REQUIRED ACTIONS –
1. Answer these questions using the normed vector spaces theory file:
(a) Who is listed as the author?
(b) Which three properties of a seminorm does the descriptive text name?
(c) Which rule is used to justify that |- #1| equals 1?
2. Carry on the normed vector spaces theory file from its last line.

DOCUMENT EXCERPT –
* * * * *
(* Title: HOL/Real/HahnBanach/NormedSpace.thy
ID: $Id$
Author: Gertrud Bauer, TU Munich
*)
header {* Normed vector spaces *}
theory NormedSpace = Subspace:
syntax
abs :: "real \<Rightarrow> real" ("|_|")
subsection {* Quasinorms *}
text{* A \emph{seminorm} $\norm{\cdot}$ is a function on a real vector
space into the reals that has the following properties: It is positive
definite, absolute homogenous and subadditive. *}
constdefs
is_seminorm :: "['a::{plus, minus, zero} set, 'a => real] => bool"
"is_seminorm V norm == \<forall>x \<in> V. \<forall>y \<in> V. \<forall>a.
#0 <= norm x
\<and> norm (a \<cdot> x) = |a| * norm x
\<and> norm (x + y) <= norm x + norm y"
lemma is_seminormI [intro]:
"[| !! x y a. [| x \<in> V; y \<in> V|] ==> #0 <= norm x;
!! x a. x \<in> V ==> norm (a \<cdot> x) = |a| * norm x;
!! x y. [|x \<in> V; y \<in> V |] ==> norm (x + y) <= norm x + norm y |]
==> is_seminorm V norm"
by (unfold is_seminorm_def, force)
lemma seminorm_ge_zero [intro?]:
"[| is_seminorm V norm; x \<in> V |] ==> #0 <= norm x"
by (unfold is_seminorm_def, force)
lemma seminorm_abs_homogenous:
"[| is_seminorm V norm; x \<in> V |]
==> norm (a \<cdot> x) = |a| * norm x"
by (unfold is_seminorm_def, force)
lemma seminorm_subadditive:
"[| is_seminorm V norm; x \<in> V; y \<in> V |]
==> norm (x + y) <= norm x + norm y"
by (unfold is_seminorm_def, force)
lemma seminorm_diff_subadditive:
"[| is_seminorm V norm; x \<in> V; y \<in> V; is_vectorspace V |]
==> norm (x - y) <= norm x + norm y"
proof -
assume "is_seminorm V norm" "x \<in> V" "y \<in> V" "is_vectorspace V"
have "norm (x - y) = norm (x + - #1 \<cdot> y)"
by (simp! add: diff_eq2 negate_eq2a)
also have "... <= norm x + norm (- #1 \<cdot> y)"
by (simp! add: seminorm_subadditive)
also have "norm (- #1 \<cdot> y) = |- #1| * norm y"
by (rule seminorm_abs_homogenous)
also have "|- #1| = (#1::real)" by (rule abs_minus_one)
finally show "norm (x - y) <= norm x + norm y" by simp
qed
lemma seminorm_minus:
"[| is_seminorm V norm; x \<in> V; is_vectorspace V |]
==> norm (- x) = norm x"
proof -
assume "is_seminorm V norm" "x \<in> V" "is_vectorspace V"
have "norm (- x) = norm (- #1 \<cdot> x)" by (simp! only: negate_eq1)
also have "... = |- #1| * norm x"
by (rule seminorm_abs_homogenous)
also have "|- #1| = (#1::real)" by (rule abs_minus_one)
* * * * *
Element lookup records

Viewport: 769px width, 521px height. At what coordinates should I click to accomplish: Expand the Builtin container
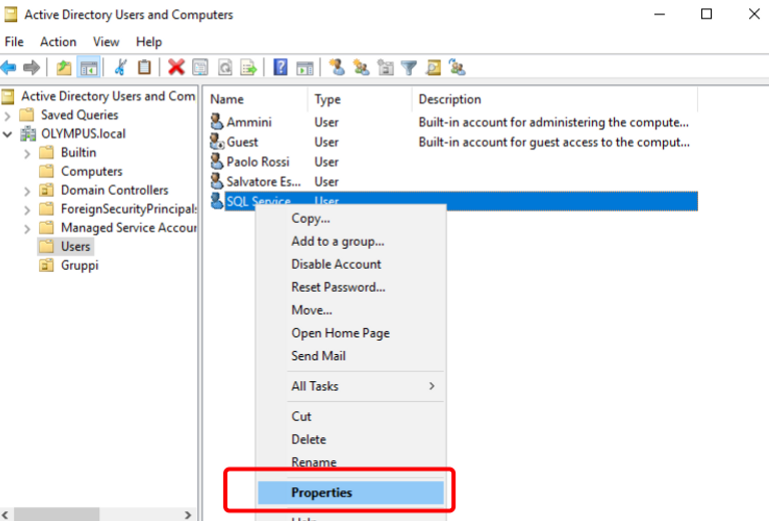pyautogui.click(x=27, y=153)
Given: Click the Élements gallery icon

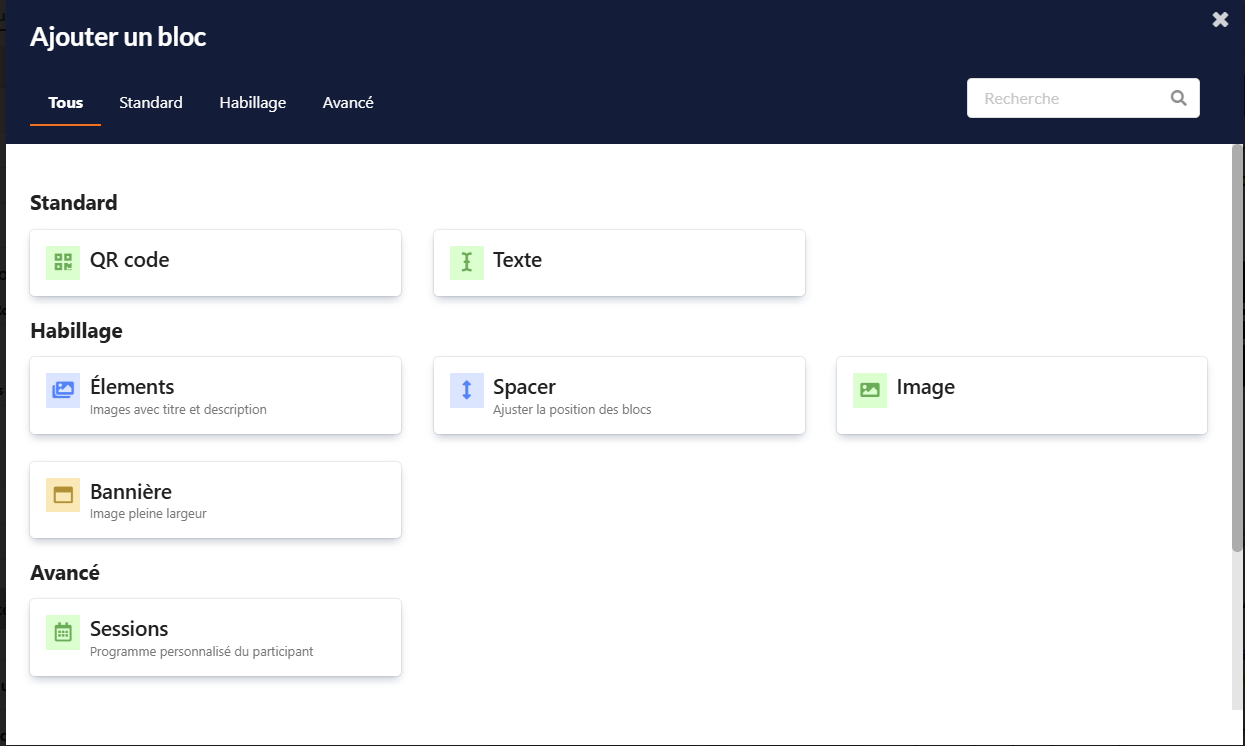Looking at the screenshot, I should tap(63, 390).
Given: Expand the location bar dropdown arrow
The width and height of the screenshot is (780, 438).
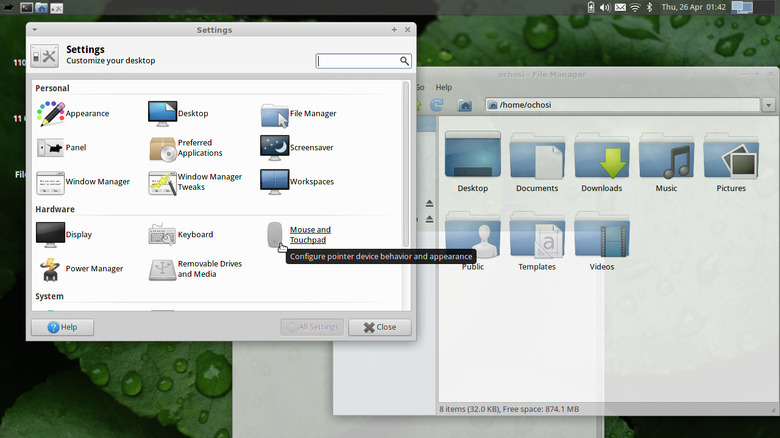Looking at the screenshot, I should tap(767, 105).
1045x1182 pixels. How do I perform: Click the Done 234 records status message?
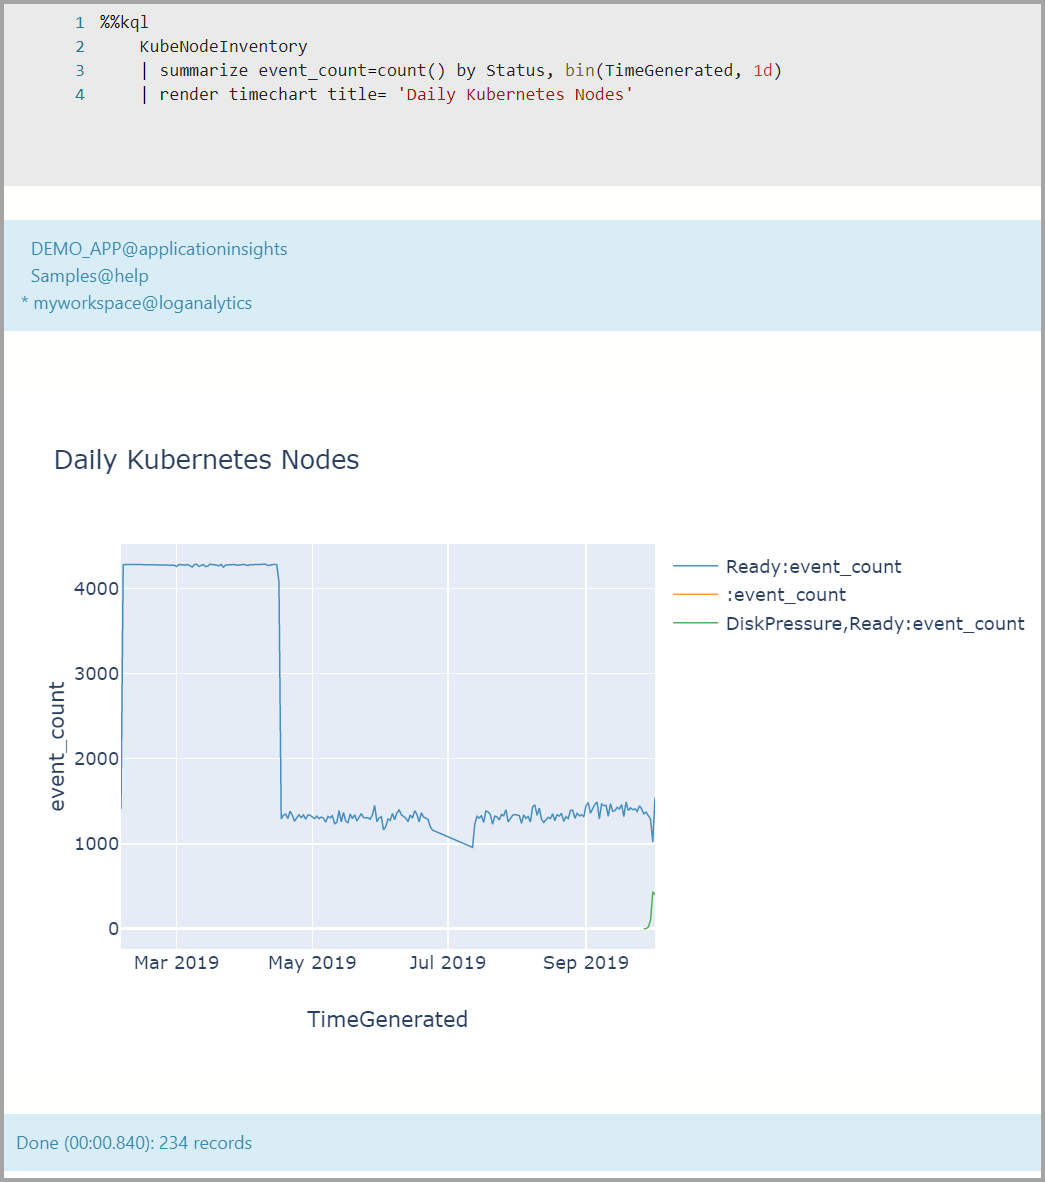pos(136,1142)
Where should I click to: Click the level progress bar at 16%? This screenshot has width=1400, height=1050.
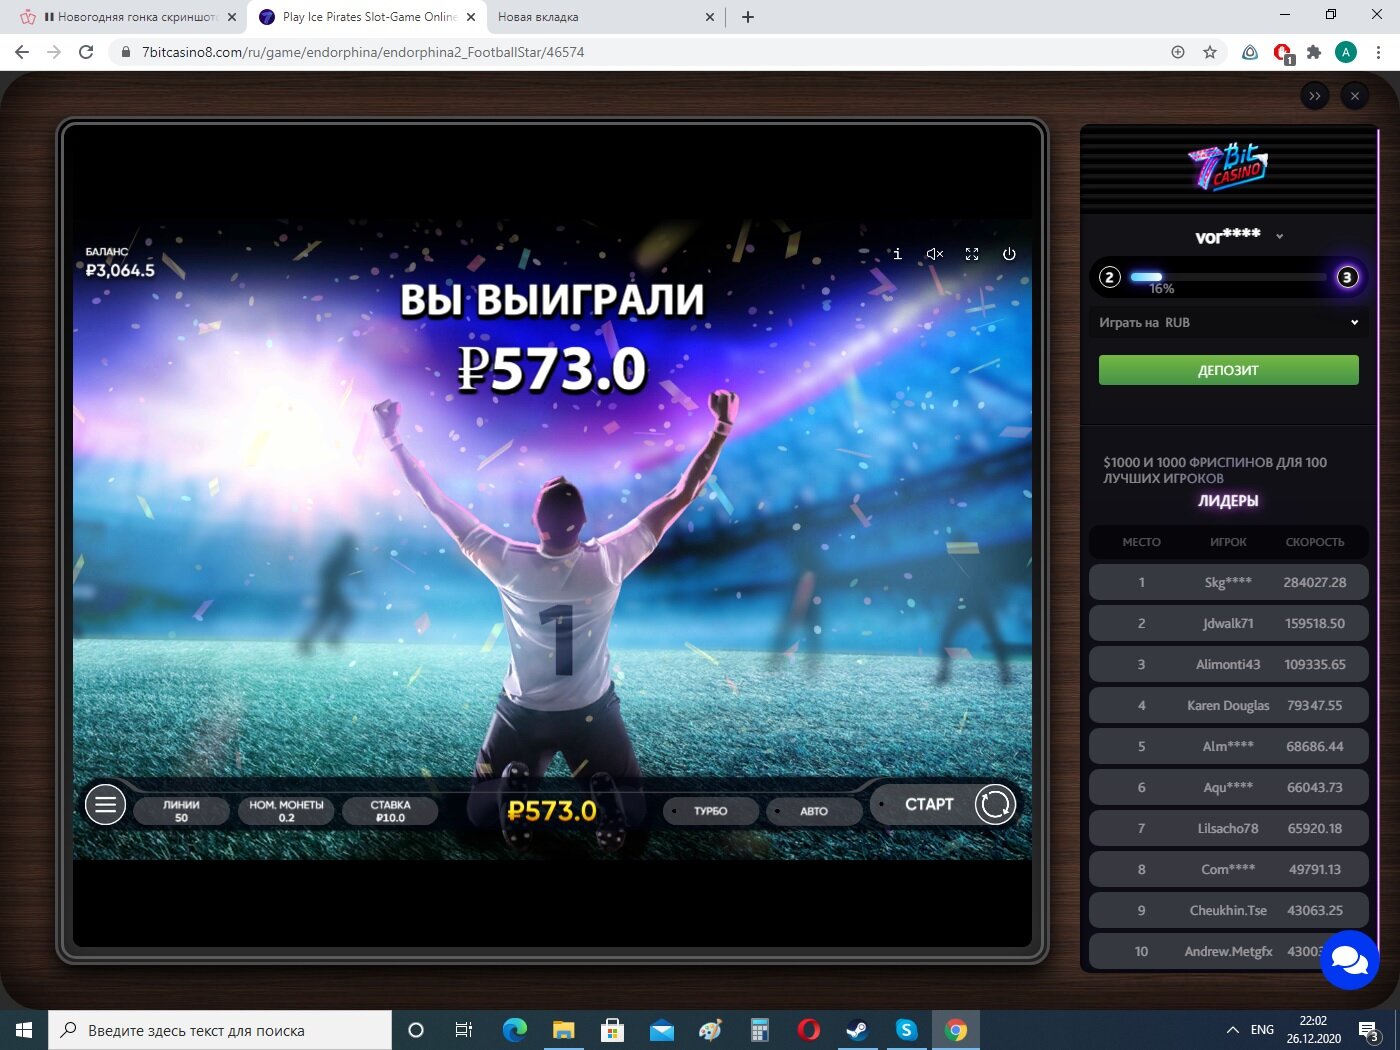coord(1229,277)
* * * * *
EXPECTED RESULTS –
1.
(a) Gertrud Bauer, TU Munich
(b) Positive definite, absolute homogenous, and subadditive
(c) abs_minus_one

2.
finally show "norm (- x) = norm x" by simp
qed
subsection {* Norms *}
text{* A \emph{norm} $\norm{\cdot}$ is a seminorm that maps only the
$\zero$ vector to $0$. *}
constdefs
is_norm :: "['a::{plus, minus, zero} set, 'a => real] => bool"
"is_norm V norm == \<forall>x \<in> V. is_seminorm V norm
\<and> (norm x = #0) = (x = 0)"
lemma is_normI [intro]:
"\<forall>x \<in> V. is_seminorm V norm \<and> (norm x = #0) = (x = 0)
==> is_norm V norm" by (simp only: is_norm_def)
lemma norm_is_seminorm [intro?]:
"[| is_norm V norm; x \<in> V |] ==> is_seminorm V norm"
by (unfold is_norm_def, force)
lemma norm_zero_iff:
"[| is_norm V norm; x \<in> V |] ==> (norm x = #0) = (x = 0)"
by (unfold is_norm_def, force)
lemma norm_ge_zero [intro?]:
"[|is_norm V norm; x \<in> V |] ==> #0 <= norm x"
by (unfold is_norm_def is_seminorm_def, force)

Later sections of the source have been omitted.